Sultanbeyli’de çıkan yangında üç işçi kaldığı konteynerde vefat etti. Görgü tanıkları, işçiler için “Gariban çocuklardı” dedi ve kapısının erimesi nedeniyle müdahale edemediklerini belirtti.
Duvar’dan Osman Çaklı‘nın haberine göre; Sultanbeyli’de çelik yapı üreten bir firmanın konteynerinde sabah 07.30’da çıkan yangında üç işçi vefat etti. Vefat edenler arasında ismi paylaşılan 17 yaşındaki Fırat Karadağ’ın Ahmet Karadağ, kuzeninin Kartal Lütfi Kırdar Eğitim ve Araştırma Hastanesi’nin yoğun bakım servisinde olduğunu söyledi. Mimar Sinan Mahallesi, Hızır Sokak’ta yaşanan yangında vefat eden işçileri kurtarmak için bölgeye giden bir görgü tanığı ise kapının erimesi nedeniyle müdahale edemediğini ifade etti. Bölgede gıda ürünleri satan bir esnaf ise olay saatinde bir patlama sesi duymadığını, işçilerin sürekli kendisinden alışveriş yaptığını anlattı. Öte yandan iş yerindeki çalışmalara ise devam edildi.
Fotoğraf çekmek yasaklandı
Sultanbeyli’de çelik yapı üreten bir firmanın çalışanı üç işçi ısınmak için yaktığı sobadan çıkan yangınla vefat etti. Olaydan sonra firmada güvenlik önlemleri alındı. Firma ise olay yerinden görüntü alınmaması için kapıya bir bekçi görevlendirdi. Fotoğraf çekmenin yasak olduğunu belirten bekçi, yangında ölenleri tanımadığını belirterek şunları söyledi:
“Sobaya tiner dökmüşler. Biri dışardan gelmiş, sobayı da o yakmış. Sobayı yakarken alev alıyor ve patlama olduğunu söylüyorlar. Cehalet işte, kontrol edemediler. Ben çocukları tanımıyordum. Herkes hastane ve karakolda olduğu için ben şu an buradayım. Genç mühendisin kurduğu bir şirket. Çalışanlar da akrabası zaten. 5-6 yıllık bir firma, öyle büyük bir yer değil.”
“Gurbete geldiler”
Genellikle gecekondu yerleşimin olduğu Hızır Sokak’ta, ağırlıkla Iğdırlılar yaşıyor. Fabrika sahibiyle birlikte çalışanlar da Iğdırlı ve akrabalık ilişkileri var. Firmanın bulunduğu çevrede gıda satan yalnızca bir esnaf bulunuyor. İşçilerin alışveriş yaptığı esnaf, “Televizyonlarda çıktı ama ben patlama duymadım. Yangını görünce hemen gittim. Ben gittiğimde tutuşmuştu. Yaklaşık 15 dakika sonra itfaiye geldi. Çocukları tanıyordum. Benden alışveriş yaparlardı. Garibanlardı, gurbete gelmişler. Çok efendi ve sakinlerdi” diye konuştu.

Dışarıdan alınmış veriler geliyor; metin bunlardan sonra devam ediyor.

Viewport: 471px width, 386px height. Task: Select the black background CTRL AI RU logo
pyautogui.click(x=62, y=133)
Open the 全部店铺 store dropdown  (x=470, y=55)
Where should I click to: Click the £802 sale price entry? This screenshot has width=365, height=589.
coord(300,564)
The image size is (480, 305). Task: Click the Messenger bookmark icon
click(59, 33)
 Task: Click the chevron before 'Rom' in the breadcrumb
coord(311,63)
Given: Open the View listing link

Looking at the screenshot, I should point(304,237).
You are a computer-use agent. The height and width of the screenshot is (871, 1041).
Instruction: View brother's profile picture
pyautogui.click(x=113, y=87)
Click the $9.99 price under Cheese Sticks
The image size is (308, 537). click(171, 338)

“Akşamları gelip sabah işe giderlerdi. Yani karanlıktan karanlığa görüyordum. Kimseye bir saygısızlıklarını görmedim.”
“Kapı açılacak durumda değildi; müdahale edemedim”

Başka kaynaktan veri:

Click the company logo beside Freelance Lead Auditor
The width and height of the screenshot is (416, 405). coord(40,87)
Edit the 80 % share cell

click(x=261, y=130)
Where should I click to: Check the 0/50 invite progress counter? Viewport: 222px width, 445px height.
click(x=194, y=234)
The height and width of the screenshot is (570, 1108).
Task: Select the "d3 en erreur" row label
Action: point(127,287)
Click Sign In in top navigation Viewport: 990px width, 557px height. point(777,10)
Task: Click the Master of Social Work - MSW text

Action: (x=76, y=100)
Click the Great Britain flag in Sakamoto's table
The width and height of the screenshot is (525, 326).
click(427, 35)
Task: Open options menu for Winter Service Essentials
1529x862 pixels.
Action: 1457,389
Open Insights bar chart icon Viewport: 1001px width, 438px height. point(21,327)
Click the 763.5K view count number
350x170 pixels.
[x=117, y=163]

Yangının çıktığı firmanın hemen bitişiğinde yer alan başka firmalara ait konteynerlerde bekçi olan görgü tanığı ise yaşanılanları şöyle anlattı:
“Yangın çıkınca ben gittim kapıyı açmaya çalıştım. Kapıyı tuttum ama açılacak durumda değildi. Alevler yüzüme geldi, müdahale edemedim.”

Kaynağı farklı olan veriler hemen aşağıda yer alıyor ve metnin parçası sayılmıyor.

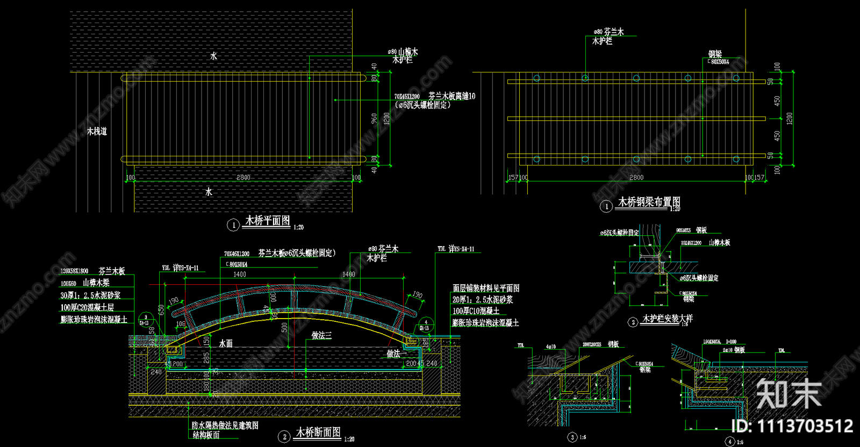Click the large 知末 logo watermark
This screenshot has width=860, height=447.
(789, 393)
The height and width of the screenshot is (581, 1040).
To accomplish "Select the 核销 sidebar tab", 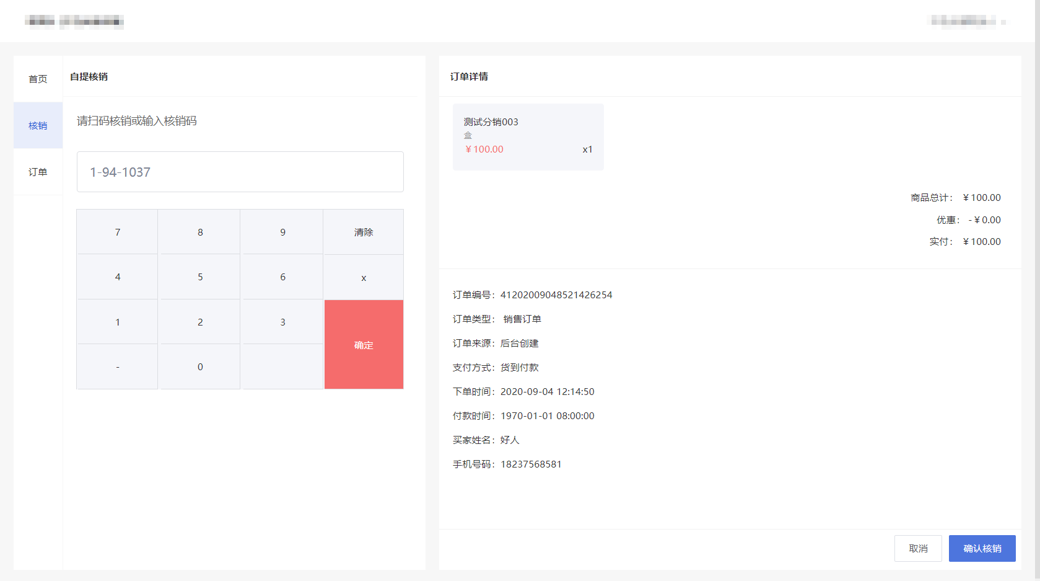I will [x=38, y=125].
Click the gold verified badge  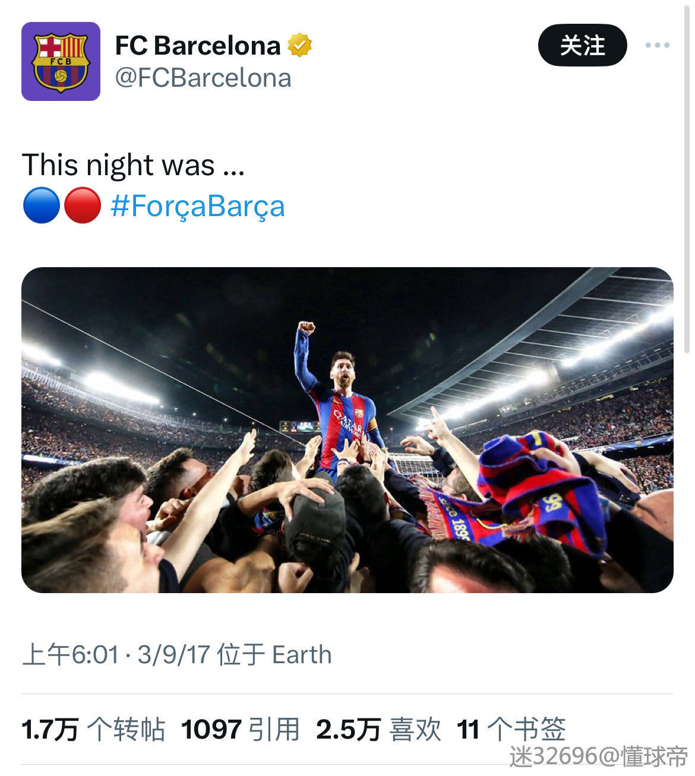tap(300, 45)
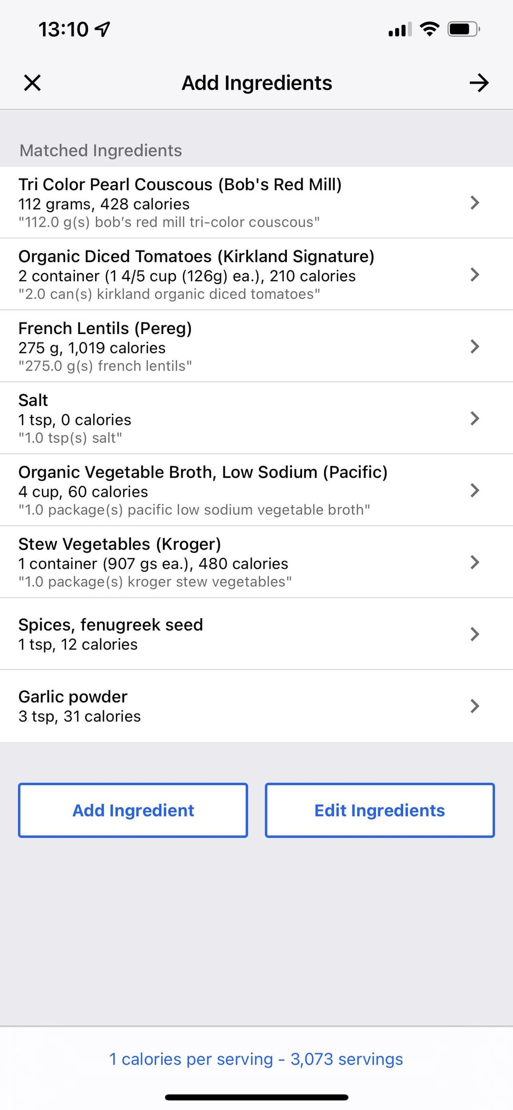Viewport: 513px width, 1110px height.
Task: Expand French Lentils chevron
Action: tap(474, 346)
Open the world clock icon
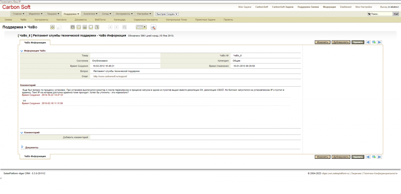Screen dimensions: 401x194 tap(78, 27)
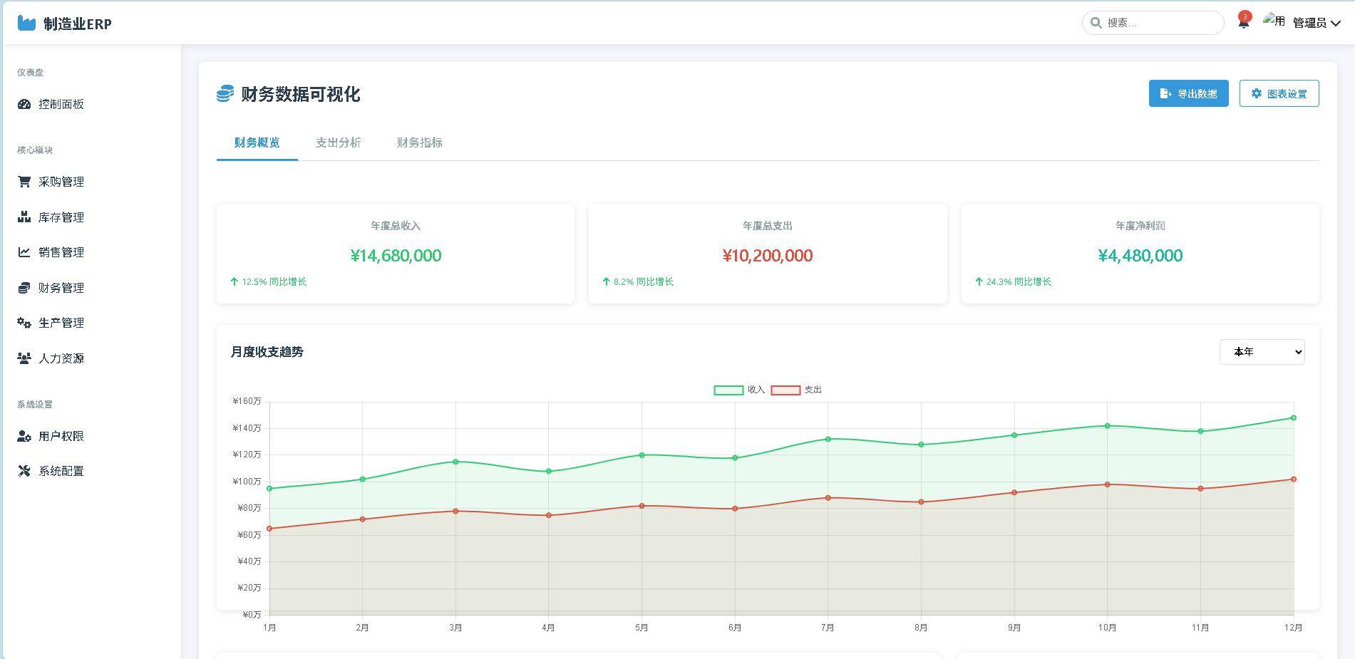Click the 控制面板 dashboard gauge icon
This screenshot has height=659, width=1355.
(x=24, y=104)
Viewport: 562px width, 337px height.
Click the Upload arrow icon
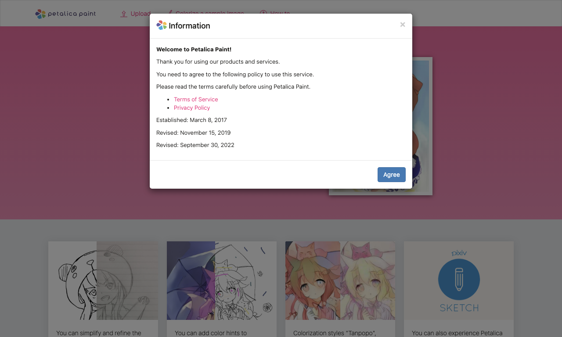124,14
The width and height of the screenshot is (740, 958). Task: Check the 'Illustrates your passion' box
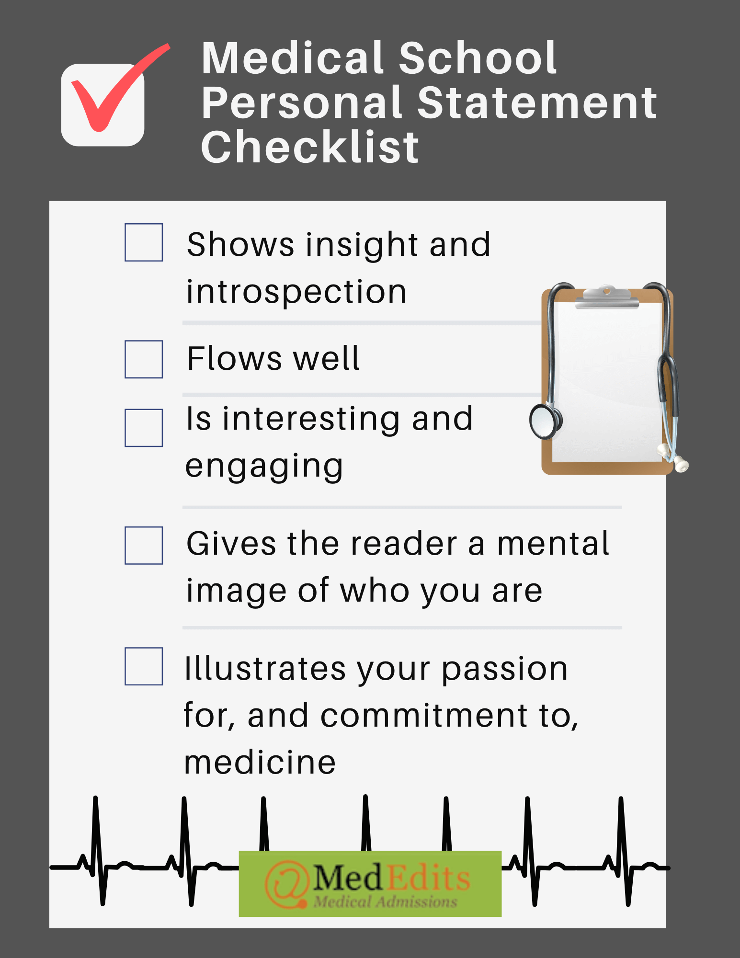[144, 666]
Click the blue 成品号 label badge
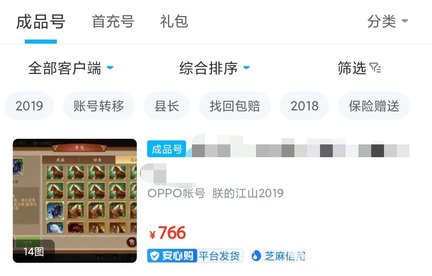Screen dimensions: 432x276 tap(167, 149)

“Okulu bırakıp İstanbul’a geldi”
Yangında ölenlerin arasında adı paylaşılan 17 yaşındaki Fırat Karadağ ise ağır yaralı olarak kurtarıldı. Kartal Lütfi Kırdar Eğitim ve Araştırma Hastanesi’nde tedavi gören Karadağ’ın hayati riski devam ediyor. Fırat Karadağ’ın kuzeni Ahmet Karadağ, doktorların acı çekmemesi için uyuttuklarını ve yoğun bakımda gözetim altında tuttuklarını belirterek şöyle konuştu:
“Hayati riski devam ediyormuş, yaralarını temizlemişler. Yarın müdahale edeceklermiş. Okulu bırakıp İstanbul’a gurbete gelmişti. İş yeri sahibi de ölen çocuklar da akrabamdır.”
Üç işçinin vefatından kısa süre sonra, konteynerin bulunduğu alanda işletme faaliyetlerinin devam etmesi dikkat çekti.